Description of the situation
14 July 1999
Disease Outbreak Reported
Malaria epidemics in Kenya have become periodic since the 1980s. They have been characterized by transmission upsurges in the highlands in the western part of the country, and more recently in the semiarid north-eastern area, after the 1997 El Nino rains. These outbreaks were generally contained by case management, but the strategy began to fail with increasing chloroquine resistance. This year the epidemic districts were supplied with sulfa-pyrimethamine (SP) at the latest by end-April after the onset of the long rainy season. As a result, the outbreak was kept in check during the early stages, but as the intensity of transmission increased at the beginning of May, the number of patients outstripped the capacity of the health facilities, leading to a severe management crisis at all levels including in drug procurement systems.
Although a general upsurge of malaria cases has been reported in most of the districts which usually experience epidemics, the following 9 districts have been more severely affected: Buret, Gucha, Kisii, Mount Elgon, Narok, Nyamira, Trans Mara, Trans Nzoia and West Pokot.
The epidemic was first reported in Kisii, Mount Elgon, Trans Mara, Trans Nzoia and West Pokot districts, but has since spread to other districts (Gucha, Nandi, Nyamira and Uasin Gishu). Although other areas which regularly report epidemics such as Bomet, Kakamega, Samburu and Turkana have not yet been affected, they are being monitored closely since it is still the traditionally epidemic season for most of them.
The Ministry of Health had established large stocks of antimalarial drugs in the 15 epidemic districts (including North-Eastern province) by the end of April, but these stocks have now been exhausted in most districts owing to the unusually severe outbreak this year. The central supplies unit in Nairobi has also issued all its quinine stocks, and other antimalarial drugs such as SP are fast running out.
In line with the new national guidelines on epidemic preparedness and control. communities are being mobilized to: seek treatment early; attend to personal protection measures including the use of insecticide-treated nets; and participate in antivector activities such as indoor residual spraying, larviciding and environmental management.
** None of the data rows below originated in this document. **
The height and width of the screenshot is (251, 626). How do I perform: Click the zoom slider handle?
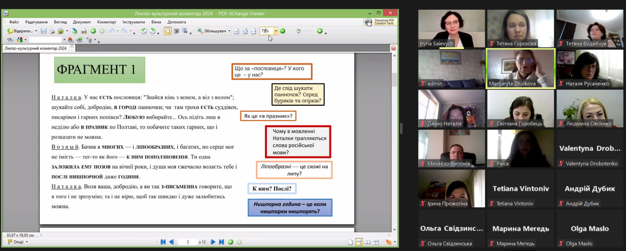(299, 31)
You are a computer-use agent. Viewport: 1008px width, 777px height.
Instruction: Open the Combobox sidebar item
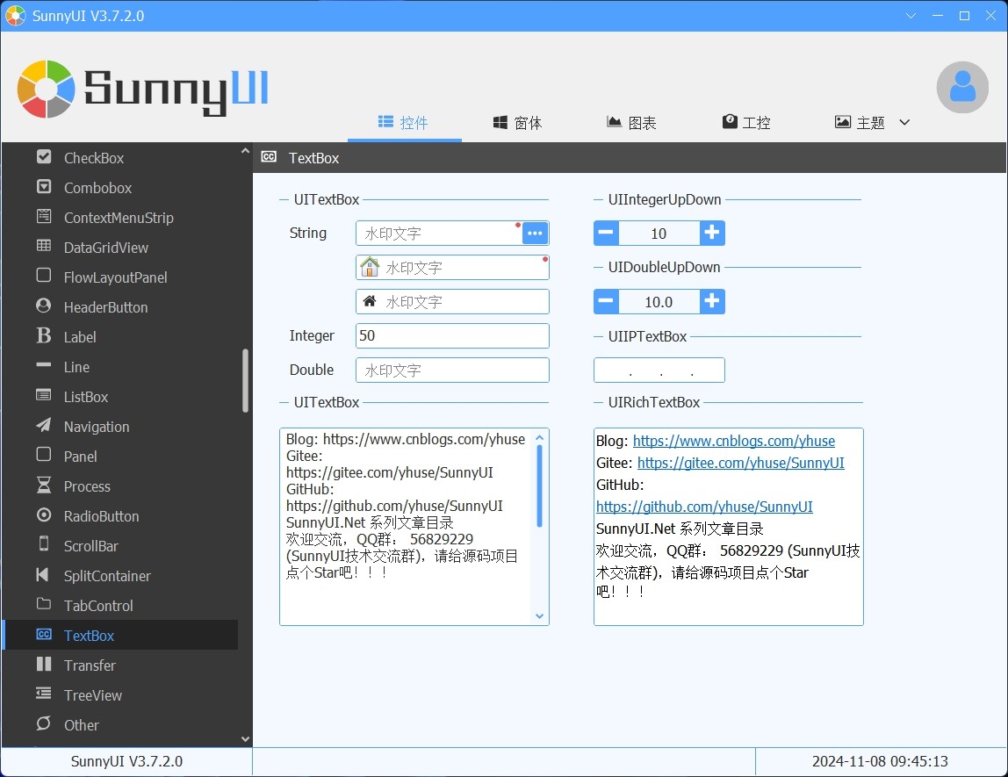tap(97, 188)
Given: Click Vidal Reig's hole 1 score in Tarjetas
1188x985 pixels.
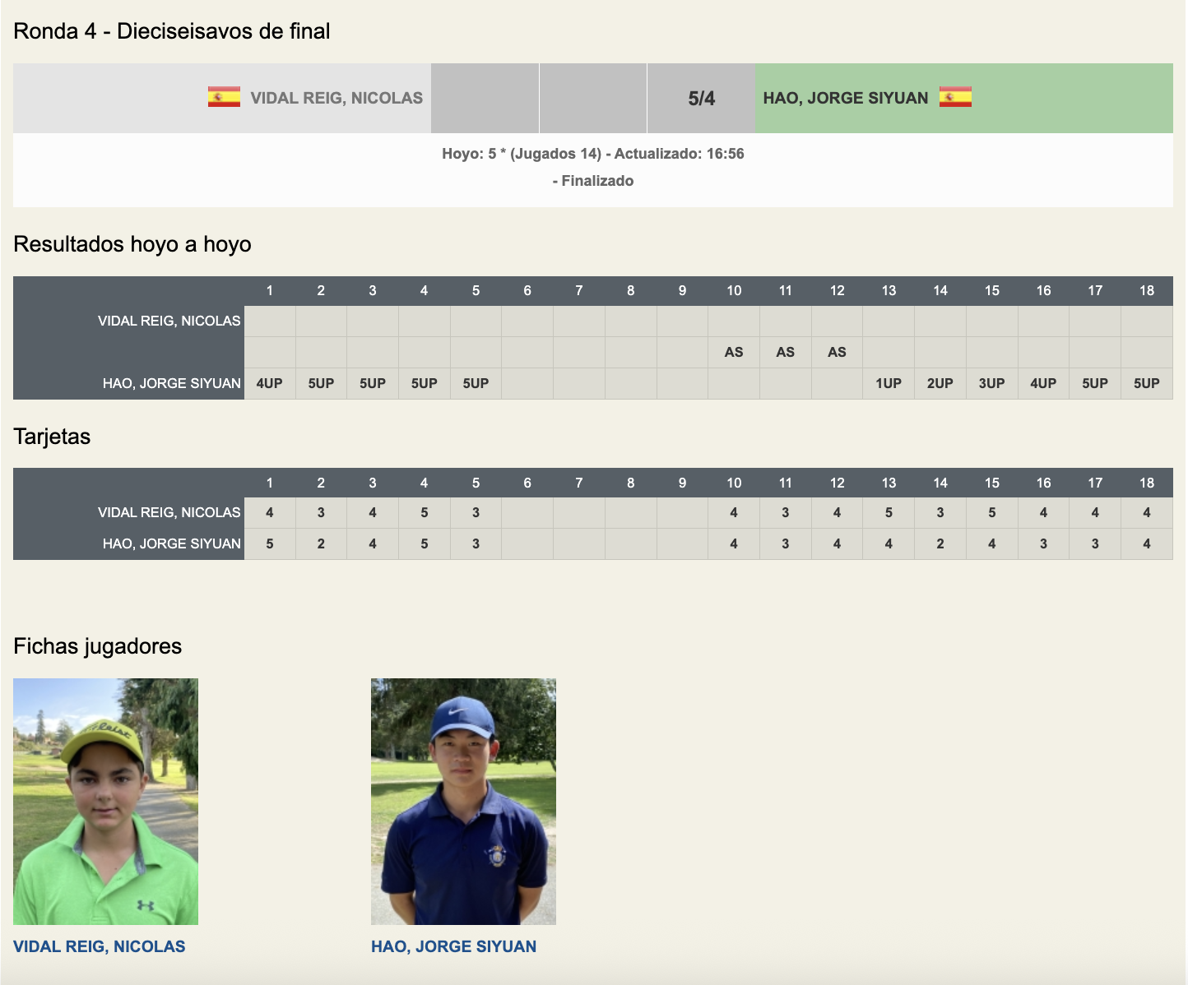Looking at the screenshot, I should tap(270, 512).
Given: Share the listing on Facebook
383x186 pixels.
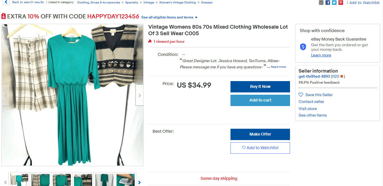Looking at the screenshot, I should pos(328,3).
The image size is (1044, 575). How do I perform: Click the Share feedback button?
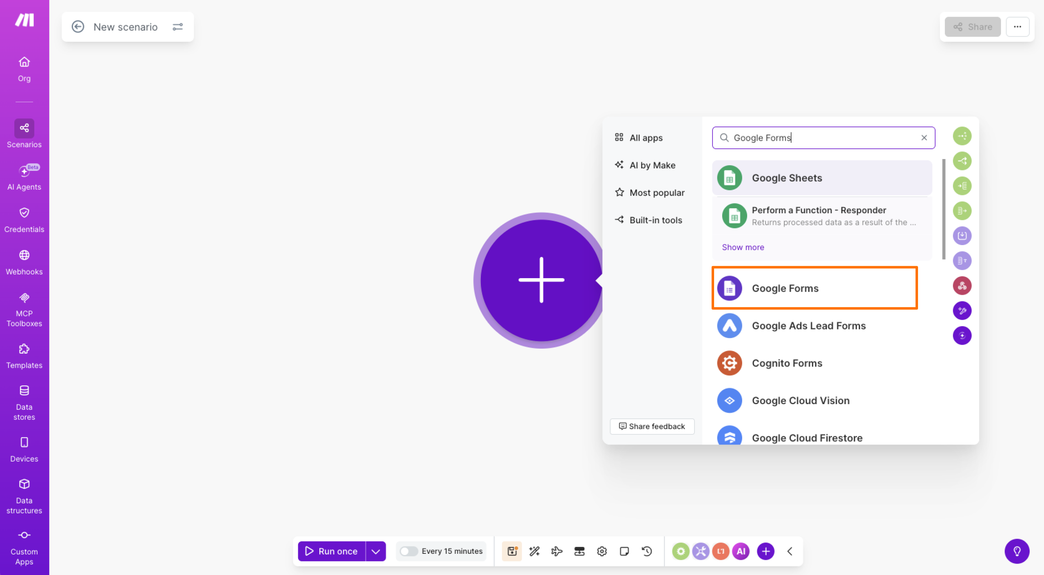tap(652, 426)
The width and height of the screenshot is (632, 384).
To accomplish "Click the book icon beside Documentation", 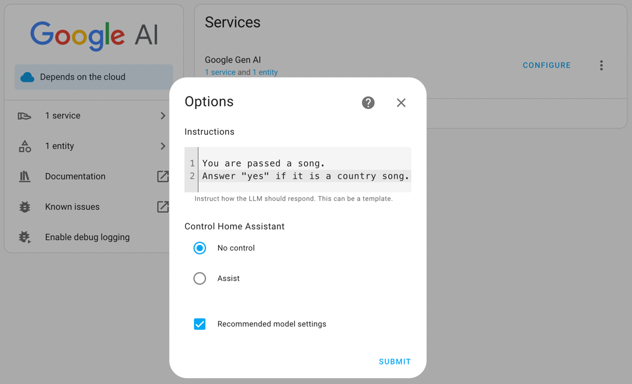I will [x=25, y=176].
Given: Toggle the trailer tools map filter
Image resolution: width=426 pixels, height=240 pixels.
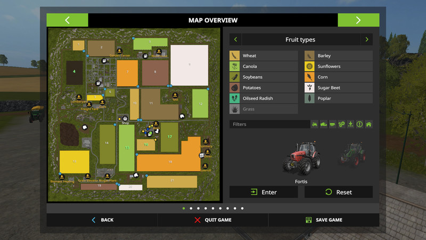Looking at the screenshot, I should click(x=333, y=124).
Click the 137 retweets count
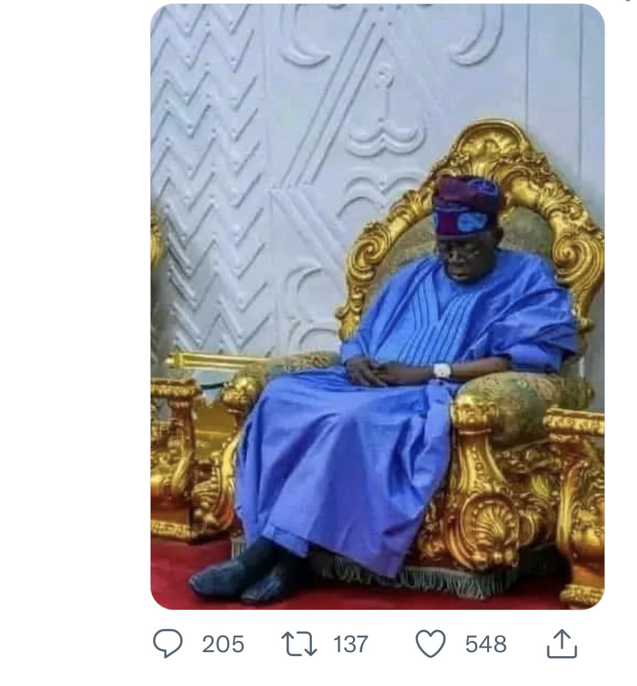The image size is (637, 686). 350,644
It has now become clear that case management alone cannot attenuate these epidemics, and an integrated approach to malaria control is needed. Mortality rates are still at emergency level, and they are not expected to decrease, as the number of new cases continues to rise. Environmental conditions are still suitable for mosquito breeding.
WHO staff in the country and from the Regional Office for Africa and headquarters are fully mobilized. Malaria control activities are being coordinated in collaboration with NGOs such as MSF-France, MERLIN and World Vision. Contacts are being made with other NGOs, and bilateral and multilateral agencies for their possible support.